Los profesionales, enrolados en el proyecto “Arqueología Histórica La Plata”, dependiente de la secretaría de Gestión Ambiental del municipio, contaban con el aval de la Curia para comenzar las excavaciones, pero debieron obtener permisos en el plano provincial y nacional.
El hallazgo del recinto rodeado por ladrillos y barro que permaneció tapiado durante décadas abrió otro capítulo y generó nuevos interrogantes en torno a la leyenda de la red de túneles que existiría debajo del “eje monumental” de la Ciudad.
María Inés Casadas, directora de la iniciativa, aclaró que “se pueden realizar muchas especulaciones pero no sería prudente decir de qué se trata cuando hay muchísima tierra por retirar del lugar. Hasta el momento sólo podemos decir que se trata de un recinto de forma circular, de unos 2,60 metros de diámetro, con un techo abovedado de ladrillos”.
“Es muchísimo el trabajo que tenemos que hacer. No se puede afirmar ni desestimar nada.
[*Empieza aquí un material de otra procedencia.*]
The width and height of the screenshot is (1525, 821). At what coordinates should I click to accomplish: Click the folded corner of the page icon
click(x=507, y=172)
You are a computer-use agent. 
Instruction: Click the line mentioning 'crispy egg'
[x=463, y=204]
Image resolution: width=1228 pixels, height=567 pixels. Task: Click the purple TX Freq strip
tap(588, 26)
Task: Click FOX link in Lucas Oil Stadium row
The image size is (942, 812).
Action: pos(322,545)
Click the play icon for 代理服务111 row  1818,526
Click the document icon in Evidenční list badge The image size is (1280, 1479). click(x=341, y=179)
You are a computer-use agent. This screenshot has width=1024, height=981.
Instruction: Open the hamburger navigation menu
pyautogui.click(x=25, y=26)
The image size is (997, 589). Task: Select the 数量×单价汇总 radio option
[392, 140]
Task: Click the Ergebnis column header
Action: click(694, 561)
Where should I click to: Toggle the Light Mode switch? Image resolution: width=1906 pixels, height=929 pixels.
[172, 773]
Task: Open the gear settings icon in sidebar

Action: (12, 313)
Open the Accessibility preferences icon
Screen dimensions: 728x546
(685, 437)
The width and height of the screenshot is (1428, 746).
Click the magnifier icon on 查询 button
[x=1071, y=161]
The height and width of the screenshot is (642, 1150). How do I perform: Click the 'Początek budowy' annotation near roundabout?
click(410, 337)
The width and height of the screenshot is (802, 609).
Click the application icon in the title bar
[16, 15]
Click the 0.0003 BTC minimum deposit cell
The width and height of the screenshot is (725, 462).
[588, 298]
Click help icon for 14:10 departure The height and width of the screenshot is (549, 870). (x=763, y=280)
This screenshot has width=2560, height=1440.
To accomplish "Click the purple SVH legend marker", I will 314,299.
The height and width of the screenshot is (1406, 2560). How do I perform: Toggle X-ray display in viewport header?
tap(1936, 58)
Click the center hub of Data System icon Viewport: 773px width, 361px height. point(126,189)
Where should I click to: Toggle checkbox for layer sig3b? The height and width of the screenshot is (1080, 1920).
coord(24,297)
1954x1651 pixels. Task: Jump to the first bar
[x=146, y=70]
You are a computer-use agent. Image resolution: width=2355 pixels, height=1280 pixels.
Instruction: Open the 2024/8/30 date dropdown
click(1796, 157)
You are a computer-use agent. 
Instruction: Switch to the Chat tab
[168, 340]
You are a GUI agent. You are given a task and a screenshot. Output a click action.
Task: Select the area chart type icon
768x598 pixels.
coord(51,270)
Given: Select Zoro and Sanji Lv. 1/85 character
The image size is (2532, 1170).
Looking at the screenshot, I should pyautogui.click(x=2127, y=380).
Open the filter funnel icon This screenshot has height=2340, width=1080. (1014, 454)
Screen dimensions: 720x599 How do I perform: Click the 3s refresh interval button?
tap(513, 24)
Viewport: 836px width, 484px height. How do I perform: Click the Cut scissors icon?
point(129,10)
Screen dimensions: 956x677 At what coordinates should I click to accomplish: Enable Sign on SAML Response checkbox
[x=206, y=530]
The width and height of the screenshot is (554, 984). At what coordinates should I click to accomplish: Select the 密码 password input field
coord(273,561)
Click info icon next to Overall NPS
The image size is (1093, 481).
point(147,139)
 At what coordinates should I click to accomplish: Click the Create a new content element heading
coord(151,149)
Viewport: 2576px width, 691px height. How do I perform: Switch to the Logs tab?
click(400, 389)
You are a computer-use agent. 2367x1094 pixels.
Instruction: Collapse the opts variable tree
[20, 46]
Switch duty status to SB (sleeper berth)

En el transcurso de los días vamos a poder evaluar ante qué nos encontramos”, aclaró Casadas respecto del misterioso espacio.
En ese sentido, ayer puso manos a la obra un equipo de cuatro técnicos y profesionales, que contaron con la ayuda inestimable de un servicio de transmisión de imágenes por fibra óptica.
Con ese sistema, provisto por la Comuna, “se puede filmar el interior del espacio y así ver por dónde continuar las excavaciones, sin tener que trabajar a ciegas”.
Según se adelantó, los trabajos en el antiguo edificio de 53 entre 14 y 15 interrumpirán mañana, ante el pronóstico de lluvias. El impactante palacio, situado frente a una de las fachadas laterales de la Catedral, fue erigido por voluntad del gobernador bonaerense Carlos D’Amico, también senador nacional y ministro de Dardo Rocha. Inaugurado en 1887, fue adquirido en 1907 por el obispo Terrero para convertirlo en asiento de la Curia, y cumple esa función desde entonces.
Días atrás, miembros del Equipo de Investigaciones Sociohistóricas “Proyecto Nueva La Plata”. se internaron en el hueco y detectaron indicios que darían cuenta de la presencia de un aljibe o cisterna.
“Pudo verse un domo de ladrillo sin bifurcaciones, cilíndrico, de tres metros de diámetro, tapiado en su parte superior ” explicó Ezequiel Aldazábal, estudiante avanzado de museología y arqueología: “el piso de la cámara está cubierto de agua”.